## Your goal:
Your task is to gather the lines below that hold the string "computer".

Records contained in a dataset
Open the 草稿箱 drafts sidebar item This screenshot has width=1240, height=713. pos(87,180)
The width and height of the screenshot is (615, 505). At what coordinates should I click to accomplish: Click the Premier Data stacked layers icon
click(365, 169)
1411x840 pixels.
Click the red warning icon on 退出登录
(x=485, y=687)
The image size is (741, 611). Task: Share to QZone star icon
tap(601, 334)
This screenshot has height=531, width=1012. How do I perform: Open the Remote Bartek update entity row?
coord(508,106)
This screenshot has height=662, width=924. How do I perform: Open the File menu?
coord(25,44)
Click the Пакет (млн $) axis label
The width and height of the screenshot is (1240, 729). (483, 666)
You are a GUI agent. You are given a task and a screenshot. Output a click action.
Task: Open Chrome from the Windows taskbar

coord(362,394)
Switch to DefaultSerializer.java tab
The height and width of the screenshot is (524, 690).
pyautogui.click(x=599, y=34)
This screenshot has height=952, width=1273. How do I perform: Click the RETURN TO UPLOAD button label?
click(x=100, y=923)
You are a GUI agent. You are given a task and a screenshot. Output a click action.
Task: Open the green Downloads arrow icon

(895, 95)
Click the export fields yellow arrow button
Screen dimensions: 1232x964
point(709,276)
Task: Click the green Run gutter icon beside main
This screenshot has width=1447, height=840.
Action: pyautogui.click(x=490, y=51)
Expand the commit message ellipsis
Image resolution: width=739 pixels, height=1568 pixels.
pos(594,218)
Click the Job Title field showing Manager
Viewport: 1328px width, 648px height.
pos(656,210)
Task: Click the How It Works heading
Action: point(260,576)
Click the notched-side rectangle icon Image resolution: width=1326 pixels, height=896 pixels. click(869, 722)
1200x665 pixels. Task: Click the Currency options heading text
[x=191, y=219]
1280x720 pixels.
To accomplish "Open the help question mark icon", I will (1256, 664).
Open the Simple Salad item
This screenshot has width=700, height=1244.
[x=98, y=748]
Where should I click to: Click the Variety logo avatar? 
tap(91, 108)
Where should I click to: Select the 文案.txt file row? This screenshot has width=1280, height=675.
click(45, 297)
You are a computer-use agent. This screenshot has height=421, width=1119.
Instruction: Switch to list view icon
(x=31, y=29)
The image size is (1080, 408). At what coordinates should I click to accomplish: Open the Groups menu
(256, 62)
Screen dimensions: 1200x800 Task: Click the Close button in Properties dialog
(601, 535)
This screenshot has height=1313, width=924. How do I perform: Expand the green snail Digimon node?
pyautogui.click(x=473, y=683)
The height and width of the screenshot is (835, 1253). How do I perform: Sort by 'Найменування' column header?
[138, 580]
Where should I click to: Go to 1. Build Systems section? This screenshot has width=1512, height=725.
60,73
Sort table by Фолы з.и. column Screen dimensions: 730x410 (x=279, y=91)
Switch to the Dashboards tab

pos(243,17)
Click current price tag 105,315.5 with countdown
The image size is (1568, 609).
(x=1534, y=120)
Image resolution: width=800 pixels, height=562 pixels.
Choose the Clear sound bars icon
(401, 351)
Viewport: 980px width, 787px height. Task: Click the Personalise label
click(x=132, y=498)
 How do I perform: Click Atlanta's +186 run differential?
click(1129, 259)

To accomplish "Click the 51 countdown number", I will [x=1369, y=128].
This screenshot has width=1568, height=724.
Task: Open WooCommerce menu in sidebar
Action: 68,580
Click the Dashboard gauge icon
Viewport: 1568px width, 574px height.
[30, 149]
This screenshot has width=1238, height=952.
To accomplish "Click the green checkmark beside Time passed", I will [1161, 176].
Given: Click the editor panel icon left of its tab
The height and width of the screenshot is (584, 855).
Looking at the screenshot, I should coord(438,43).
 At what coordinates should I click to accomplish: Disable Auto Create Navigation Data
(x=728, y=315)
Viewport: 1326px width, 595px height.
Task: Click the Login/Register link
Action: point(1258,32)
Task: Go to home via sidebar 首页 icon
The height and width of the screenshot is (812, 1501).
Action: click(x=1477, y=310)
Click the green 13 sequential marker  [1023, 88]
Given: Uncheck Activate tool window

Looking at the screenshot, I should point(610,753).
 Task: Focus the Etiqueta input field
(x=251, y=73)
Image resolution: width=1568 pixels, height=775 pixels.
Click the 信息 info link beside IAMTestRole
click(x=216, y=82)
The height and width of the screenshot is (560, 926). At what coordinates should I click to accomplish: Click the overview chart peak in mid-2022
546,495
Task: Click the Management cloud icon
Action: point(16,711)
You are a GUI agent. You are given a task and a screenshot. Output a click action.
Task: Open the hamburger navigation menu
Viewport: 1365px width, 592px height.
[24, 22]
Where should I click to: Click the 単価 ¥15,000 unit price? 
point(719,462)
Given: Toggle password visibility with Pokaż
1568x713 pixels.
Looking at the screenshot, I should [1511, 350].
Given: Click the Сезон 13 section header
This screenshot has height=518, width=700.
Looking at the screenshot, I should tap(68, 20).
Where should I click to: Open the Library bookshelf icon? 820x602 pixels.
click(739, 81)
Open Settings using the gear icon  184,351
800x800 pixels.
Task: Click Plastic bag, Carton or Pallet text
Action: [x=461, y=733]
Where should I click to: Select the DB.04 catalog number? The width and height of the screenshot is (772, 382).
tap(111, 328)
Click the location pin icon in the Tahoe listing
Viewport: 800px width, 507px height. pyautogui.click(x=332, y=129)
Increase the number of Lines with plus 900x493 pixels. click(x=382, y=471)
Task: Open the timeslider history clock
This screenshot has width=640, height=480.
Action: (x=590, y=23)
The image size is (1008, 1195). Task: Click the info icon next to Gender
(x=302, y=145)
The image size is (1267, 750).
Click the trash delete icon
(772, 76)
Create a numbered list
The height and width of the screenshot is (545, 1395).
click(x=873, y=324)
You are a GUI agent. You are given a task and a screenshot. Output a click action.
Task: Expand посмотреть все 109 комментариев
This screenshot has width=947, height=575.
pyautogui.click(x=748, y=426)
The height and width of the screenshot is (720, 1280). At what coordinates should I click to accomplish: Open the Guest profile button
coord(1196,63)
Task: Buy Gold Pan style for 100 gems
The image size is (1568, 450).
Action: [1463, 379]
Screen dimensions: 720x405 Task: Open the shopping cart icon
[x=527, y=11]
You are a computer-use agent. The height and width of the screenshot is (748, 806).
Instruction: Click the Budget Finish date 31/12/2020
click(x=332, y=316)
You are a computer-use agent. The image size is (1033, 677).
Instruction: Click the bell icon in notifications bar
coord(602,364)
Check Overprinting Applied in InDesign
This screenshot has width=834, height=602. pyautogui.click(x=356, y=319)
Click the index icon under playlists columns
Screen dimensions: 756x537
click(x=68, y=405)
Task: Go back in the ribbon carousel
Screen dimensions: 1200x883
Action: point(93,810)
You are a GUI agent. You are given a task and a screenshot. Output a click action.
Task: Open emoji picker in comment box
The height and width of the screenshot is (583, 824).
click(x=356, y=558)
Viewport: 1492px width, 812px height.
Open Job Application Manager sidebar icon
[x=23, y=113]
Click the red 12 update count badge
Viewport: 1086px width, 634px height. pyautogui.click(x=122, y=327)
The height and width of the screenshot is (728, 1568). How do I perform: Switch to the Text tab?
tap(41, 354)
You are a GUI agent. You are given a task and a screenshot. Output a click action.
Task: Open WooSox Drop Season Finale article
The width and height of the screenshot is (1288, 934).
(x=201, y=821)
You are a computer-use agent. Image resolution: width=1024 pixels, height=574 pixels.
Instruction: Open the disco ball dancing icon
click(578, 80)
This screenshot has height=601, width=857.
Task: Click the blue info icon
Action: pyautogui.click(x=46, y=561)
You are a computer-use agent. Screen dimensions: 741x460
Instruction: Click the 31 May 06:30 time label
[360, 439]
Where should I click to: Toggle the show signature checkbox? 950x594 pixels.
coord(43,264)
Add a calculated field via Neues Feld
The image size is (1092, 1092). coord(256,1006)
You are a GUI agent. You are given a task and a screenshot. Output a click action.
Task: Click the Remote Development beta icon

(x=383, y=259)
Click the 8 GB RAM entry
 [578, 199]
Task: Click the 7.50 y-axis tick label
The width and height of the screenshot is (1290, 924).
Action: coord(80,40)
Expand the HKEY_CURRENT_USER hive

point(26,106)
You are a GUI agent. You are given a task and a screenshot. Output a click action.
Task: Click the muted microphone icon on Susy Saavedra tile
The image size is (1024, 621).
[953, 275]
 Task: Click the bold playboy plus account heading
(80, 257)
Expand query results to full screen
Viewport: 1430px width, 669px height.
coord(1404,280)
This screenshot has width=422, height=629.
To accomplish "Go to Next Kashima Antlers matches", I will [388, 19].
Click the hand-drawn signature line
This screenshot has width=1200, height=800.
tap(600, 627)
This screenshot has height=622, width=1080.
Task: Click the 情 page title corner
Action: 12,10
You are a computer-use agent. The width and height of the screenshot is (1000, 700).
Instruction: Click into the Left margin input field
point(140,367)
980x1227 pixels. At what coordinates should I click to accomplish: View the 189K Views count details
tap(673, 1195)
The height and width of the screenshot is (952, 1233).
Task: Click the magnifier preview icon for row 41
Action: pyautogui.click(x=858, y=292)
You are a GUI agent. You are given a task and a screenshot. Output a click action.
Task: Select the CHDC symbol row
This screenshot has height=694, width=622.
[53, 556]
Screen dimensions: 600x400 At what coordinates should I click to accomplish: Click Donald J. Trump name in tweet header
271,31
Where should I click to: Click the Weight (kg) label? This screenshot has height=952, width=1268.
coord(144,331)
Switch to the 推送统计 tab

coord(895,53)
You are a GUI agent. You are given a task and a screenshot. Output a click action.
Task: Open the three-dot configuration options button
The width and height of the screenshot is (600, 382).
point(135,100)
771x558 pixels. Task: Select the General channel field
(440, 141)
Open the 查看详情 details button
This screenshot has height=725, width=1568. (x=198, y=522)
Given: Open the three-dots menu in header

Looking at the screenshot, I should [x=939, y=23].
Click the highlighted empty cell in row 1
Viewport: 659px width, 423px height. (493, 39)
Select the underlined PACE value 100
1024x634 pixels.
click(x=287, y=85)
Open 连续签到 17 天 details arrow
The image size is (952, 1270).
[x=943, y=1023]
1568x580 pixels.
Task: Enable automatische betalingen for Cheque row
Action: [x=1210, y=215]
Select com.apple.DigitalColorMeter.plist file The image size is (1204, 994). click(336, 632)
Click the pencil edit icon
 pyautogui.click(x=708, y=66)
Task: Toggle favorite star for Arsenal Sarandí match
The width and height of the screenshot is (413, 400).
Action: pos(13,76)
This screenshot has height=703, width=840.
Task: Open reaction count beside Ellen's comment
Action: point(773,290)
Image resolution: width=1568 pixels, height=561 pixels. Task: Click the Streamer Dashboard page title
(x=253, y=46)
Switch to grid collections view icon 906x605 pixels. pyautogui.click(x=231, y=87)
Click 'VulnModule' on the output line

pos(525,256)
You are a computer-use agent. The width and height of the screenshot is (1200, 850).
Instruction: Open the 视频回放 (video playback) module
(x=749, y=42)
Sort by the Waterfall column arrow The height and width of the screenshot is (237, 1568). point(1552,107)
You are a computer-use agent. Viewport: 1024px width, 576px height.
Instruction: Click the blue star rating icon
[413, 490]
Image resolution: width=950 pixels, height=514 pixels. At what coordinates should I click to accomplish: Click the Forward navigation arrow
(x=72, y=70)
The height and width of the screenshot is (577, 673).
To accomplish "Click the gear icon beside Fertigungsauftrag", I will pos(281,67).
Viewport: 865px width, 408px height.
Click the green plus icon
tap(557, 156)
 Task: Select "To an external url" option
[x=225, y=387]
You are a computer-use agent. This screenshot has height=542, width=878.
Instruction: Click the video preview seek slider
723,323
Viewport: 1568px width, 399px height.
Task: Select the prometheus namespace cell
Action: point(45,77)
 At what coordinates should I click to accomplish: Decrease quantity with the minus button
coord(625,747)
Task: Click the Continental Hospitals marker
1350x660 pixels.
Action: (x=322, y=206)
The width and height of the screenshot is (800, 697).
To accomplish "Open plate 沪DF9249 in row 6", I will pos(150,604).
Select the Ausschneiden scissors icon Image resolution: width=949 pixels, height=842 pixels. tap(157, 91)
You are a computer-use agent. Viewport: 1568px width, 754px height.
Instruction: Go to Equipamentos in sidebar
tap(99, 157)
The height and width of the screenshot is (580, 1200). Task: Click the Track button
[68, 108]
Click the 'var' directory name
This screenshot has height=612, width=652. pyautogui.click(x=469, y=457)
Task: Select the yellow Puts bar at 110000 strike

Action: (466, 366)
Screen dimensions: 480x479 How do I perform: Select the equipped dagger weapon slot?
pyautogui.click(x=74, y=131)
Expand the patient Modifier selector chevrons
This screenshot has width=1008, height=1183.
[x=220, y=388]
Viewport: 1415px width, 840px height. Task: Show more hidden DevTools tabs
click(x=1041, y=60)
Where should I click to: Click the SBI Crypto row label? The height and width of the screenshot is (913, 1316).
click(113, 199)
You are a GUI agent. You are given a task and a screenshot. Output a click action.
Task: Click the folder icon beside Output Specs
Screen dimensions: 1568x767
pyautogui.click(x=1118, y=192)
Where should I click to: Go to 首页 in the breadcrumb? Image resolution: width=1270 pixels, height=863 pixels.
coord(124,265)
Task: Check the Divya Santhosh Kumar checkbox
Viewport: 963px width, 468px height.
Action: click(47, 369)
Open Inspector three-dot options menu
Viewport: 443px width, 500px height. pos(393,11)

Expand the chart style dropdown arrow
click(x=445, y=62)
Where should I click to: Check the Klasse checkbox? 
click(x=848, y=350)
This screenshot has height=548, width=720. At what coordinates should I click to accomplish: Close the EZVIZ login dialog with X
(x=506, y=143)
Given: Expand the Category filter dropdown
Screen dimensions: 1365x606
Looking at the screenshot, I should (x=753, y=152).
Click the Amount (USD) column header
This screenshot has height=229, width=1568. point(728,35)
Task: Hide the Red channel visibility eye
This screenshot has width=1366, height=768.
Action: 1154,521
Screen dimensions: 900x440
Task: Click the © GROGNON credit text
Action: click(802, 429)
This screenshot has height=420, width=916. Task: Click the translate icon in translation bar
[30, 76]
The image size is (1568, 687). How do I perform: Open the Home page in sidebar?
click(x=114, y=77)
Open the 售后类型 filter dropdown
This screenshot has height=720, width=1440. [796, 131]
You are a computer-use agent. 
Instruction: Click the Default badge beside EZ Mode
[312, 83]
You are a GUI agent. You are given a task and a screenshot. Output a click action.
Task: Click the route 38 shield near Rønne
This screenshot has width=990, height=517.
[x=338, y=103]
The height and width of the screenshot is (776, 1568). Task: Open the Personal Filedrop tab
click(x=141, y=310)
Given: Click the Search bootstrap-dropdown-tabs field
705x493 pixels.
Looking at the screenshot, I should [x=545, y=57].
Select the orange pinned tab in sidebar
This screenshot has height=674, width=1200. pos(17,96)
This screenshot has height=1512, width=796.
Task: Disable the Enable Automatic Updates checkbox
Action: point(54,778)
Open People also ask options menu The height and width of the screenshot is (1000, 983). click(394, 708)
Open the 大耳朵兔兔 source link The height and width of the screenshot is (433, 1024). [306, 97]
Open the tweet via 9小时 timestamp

## Your solution:
You are a computer-use agent. This screenshot has height=421, width=1119.
You are a computer-use agent. The height and width of the screenshot is (748, 806).
You are a computer-use agent. The image size is (1033, 677).
You are a computer-use agent. Image resolution: width=1024 pixels, height=574 pixels.
You are a computer-use agent. Screen dimensions: 741x460
You are a computer-use agent. The width and height of the screenshot is (1000, 700).
You are a computer-use agent. The width and height of the screenshot is (1200, 850).
You are a computer-use agent. Viewport: 1024px width, 576px height.
You are a computer-use agent. This screenshot has height=542, width=878.
You are a computer-use agent. Viewport: 1568px width, 754px height.
You are a computer-use agent. 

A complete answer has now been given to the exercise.